_YOUR OBJECTIVE:_ Edit the stretch from the start of the data through the line containing "pos(1146,343)" so that "image size" becomes "frame size", leaving everything else unchanged.

[Pointing data for text and items]
......

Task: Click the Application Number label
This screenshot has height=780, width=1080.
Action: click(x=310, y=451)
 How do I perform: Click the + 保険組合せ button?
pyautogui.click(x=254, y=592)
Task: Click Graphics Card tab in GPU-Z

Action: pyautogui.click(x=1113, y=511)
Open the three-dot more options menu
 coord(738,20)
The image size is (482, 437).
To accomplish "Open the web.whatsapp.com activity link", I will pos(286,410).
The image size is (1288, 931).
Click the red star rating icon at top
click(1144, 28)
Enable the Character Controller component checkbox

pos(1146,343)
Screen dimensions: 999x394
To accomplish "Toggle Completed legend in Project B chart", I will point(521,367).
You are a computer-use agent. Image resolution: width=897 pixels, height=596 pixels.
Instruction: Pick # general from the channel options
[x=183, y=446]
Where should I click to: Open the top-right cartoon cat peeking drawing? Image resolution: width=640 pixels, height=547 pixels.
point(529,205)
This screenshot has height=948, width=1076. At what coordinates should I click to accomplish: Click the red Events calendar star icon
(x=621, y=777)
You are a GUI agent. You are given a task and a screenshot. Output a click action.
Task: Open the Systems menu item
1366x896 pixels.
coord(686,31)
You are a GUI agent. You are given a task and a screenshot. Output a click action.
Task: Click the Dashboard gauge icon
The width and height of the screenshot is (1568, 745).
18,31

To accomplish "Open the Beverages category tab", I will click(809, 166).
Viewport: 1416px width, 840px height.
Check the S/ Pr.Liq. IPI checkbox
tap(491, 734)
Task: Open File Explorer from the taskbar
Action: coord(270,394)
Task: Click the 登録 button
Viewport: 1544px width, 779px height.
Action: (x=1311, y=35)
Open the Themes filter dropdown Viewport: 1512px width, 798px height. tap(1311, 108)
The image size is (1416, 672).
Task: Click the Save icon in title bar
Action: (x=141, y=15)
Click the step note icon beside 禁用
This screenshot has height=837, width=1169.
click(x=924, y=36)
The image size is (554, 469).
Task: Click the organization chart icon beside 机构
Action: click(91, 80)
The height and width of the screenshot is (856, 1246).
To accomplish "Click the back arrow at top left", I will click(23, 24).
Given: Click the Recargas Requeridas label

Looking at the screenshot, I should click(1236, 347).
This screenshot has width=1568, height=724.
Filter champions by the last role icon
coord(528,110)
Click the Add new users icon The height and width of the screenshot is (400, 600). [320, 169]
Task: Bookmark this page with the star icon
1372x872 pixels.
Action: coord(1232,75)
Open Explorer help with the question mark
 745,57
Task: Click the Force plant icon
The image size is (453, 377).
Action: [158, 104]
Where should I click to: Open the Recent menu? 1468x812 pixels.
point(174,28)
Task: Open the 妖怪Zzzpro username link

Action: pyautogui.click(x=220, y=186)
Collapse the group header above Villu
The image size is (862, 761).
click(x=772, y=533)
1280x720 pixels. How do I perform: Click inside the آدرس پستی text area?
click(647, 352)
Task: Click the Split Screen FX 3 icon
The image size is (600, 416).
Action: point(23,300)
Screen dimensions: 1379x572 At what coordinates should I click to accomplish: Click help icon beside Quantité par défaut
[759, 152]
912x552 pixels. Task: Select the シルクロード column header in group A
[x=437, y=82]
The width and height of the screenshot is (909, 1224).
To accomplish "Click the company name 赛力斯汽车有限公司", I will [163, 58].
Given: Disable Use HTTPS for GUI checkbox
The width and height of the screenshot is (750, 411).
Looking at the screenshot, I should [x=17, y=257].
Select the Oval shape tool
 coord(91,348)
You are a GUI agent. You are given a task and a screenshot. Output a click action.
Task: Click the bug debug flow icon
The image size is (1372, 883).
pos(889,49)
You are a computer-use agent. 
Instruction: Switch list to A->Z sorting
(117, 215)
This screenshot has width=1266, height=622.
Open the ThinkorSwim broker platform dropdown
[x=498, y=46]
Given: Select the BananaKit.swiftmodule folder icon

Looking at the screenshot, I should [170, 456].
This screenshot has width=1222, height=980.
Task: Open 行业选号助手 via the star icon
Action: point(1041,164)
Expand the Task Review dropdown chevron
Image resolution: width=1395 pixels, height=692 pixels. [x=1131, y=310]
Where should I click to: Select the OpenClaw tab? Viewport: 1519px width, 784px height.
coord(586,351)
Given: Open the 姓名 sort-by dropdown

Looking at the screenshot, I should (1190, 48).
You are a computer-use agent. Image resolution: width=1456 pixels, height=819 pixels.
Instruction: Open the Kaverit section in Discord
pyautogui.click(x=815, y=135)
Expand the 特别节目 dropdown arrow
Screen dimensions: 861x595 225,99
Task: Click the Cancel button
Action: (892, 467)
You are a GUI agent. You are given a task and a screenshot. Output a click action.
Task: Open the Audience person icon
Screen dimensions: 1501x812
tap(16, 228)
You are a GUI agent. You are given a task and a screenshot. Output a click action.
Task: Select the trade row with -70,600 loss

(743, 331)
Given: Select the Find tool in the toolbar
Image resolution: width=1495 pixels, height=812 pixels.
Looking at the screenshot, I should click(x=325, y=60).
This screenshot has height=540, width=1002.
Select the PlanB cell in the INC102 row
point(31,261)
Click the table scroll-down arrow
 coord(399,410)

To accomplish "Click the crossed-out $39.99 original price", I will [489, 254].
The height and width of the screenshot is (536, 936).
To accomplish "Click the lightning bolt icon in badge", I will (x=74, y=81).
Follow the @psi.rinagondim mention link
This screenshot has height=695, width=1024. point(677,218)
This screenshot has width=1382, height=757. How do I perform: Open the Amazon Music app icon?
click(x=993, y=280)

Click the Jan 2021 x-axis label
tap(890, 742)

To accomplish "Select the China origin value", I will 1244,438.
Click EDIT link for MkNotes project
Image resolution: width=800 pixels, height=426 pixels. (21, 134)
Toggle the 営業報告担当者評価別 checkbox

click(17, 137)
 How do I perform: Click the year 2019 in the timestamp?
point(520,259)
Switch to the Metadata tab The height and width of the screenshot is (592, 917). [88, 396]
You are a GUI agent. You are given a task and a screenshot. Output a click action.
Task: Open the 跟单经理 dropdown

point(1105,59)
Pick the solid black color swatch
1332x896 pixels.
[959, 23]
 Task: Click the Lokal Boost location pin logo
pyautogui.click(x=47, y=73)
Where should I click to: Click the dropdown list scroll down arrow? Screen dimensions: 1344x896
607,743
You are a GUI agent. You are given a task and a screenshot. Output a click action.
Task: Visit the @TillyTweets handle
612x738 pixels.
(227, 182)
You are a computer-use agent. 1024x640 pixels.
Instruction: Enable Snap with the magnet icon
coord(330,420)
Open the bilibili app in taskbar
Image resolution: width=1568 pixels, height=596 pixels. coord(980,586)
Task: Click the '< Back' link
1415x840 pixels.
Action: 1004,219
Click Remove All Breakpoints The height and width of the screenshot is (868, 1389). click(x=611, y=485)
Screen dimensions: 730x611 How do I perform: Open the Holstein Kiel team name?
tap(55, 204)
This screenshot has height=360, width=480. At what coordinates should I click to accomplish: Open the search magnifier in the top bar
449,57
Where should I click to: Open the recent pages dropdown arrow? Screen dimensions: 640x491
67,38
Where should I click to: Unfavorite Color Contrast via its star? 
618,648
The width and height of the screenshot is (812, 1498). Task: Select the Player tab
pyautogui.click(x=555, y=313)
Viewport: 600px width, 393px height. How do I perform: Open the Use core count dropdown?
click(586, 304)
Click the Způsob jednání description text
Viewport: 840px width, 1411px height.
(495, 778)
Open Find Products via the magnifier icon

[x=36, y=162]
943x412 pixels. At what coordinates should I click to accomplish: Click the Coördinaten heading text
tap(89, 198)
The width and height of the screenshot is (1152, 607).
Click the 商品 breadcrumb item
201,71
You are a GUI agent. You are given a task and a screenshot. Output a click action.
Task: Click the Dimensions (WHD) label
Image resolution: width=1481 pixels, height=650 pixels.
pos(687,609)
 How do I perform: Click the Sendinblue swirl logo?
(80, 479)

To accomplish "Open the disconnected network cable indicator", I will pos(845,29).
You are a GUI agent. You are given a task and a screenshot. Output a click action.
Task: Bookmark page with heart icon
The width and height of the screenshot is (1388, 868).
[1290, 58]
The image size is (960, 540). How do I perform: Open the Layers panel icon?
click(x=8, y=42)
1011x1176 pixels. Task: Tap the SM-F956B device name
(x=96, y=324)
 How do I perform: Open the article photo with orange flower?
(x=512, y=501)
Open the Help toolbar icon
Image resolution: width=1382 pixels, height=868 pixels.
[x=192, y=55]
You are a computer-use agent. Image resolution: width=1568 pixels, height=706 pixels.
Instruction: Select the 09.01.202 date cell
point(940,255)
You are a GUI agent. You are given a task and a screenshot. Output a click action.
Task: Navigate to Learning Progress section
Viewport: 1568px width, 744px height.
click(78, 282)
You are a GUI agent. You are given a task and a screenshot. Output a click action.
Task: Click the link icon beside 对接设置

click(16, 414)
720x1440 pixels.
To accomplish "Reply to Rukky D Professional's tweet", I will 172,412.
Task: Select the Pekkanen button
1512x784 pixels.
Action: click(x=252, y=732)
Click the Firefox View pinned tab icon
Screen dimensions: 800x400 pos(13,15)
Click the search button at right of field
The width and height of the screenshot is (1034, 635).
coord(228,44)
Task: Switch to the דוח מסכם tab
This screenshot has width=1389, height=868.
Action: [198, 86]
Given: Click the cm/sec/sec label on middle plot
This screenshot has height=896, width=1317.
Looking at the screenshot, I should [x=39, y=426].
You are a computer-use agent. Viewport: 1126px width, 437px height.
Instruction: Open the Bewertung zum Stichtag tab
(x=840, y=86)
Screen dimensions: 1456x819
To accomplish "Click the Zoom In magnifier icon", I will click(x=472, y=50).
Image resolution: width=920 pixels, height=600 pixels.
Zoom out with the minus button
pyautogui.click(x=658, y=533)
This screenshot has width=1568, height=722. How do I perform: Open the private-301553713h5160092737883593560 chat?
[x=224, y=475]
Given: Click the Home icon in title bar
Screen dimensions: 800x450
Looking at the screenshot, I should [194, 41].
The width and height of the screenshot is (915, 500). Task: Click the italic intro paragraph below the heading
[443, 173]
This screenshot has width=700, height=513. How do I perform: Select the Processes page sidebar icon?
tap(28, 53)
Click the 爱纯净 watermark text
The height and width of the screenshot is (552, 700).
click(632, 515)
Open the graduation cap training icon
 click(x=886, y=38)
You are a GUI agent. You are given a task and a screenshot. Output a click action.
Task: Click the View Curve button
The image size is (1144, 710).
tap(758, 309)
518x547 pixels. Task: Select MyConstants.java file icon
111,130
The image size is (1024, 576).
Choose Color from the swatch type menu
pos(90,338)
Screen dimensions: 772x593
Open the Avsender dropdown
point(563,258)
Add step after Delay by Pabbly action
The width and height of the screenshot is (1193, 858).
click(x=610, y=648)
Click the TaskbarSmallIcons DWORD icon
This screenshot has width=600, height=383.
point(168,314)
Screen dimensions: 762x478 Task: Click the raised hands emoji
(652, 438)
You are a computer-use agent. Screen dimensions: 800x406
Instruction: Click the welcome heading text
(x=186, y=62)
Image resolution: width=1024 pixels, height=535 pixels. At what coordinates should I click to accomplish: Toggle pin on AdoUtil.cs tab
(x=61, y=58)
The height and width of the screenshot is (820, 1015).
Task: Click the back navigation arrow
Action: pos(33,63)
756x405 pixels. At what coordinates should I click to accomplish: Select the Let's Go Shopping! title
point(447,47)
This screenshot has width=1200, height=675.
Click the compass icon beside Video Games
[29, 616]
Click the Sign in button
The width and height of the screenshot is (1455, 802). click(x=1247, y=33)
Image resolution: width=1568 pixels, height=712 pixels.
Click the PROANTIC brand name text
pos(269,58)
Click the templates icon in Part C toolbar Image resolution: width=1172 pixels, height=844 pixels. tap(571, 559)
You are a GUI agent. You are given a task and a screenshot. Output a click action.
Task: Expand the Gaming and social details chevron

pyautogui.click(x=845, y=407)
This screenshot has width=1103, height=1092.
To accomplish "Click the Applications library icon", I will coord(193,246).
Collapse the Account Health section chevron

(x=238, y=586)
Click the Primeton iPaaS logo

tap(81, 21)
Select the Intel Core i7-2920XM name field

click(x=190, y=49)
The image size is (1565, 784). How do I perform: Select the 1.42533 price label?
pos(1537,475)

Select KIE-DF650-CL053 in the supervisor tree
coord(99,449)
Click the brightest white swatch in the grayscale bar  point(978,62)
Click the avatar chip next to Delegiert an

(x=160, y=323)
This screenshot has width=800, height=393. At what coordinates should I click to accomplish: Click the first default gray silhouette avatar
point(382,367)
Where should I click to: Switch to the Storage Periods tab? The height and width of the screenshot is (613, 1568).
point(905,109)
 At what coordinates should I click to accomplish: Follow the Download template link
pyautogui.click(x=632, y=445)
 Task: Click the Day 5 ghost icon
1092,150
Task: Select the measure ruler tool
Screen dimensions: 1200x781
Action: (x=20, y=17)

......

_THE RESPONSE:_
Task: Click the Application Number label
This screenshot has height=780, width=1080.
Action: click(x=310, y=451)
 How do I perform: Click the + 保険組合せ button?
pyautogui.click(x=254, y=592)
Task: Click Graphics Card tab in GPU-Z

Action: pyautogui.click(x=1113, y=511)
Open the three-dot more options menu
 coord(738,20)
The frame size is (482, 437).
To accomplish "Open the web.whatsapp.com activity link", I will pos(286,410).
The frame size is (1288, 931).
Click the red star rating icon at top
click(1144, 28)
Enable the Character Controller component checkbox

pos(1146,343)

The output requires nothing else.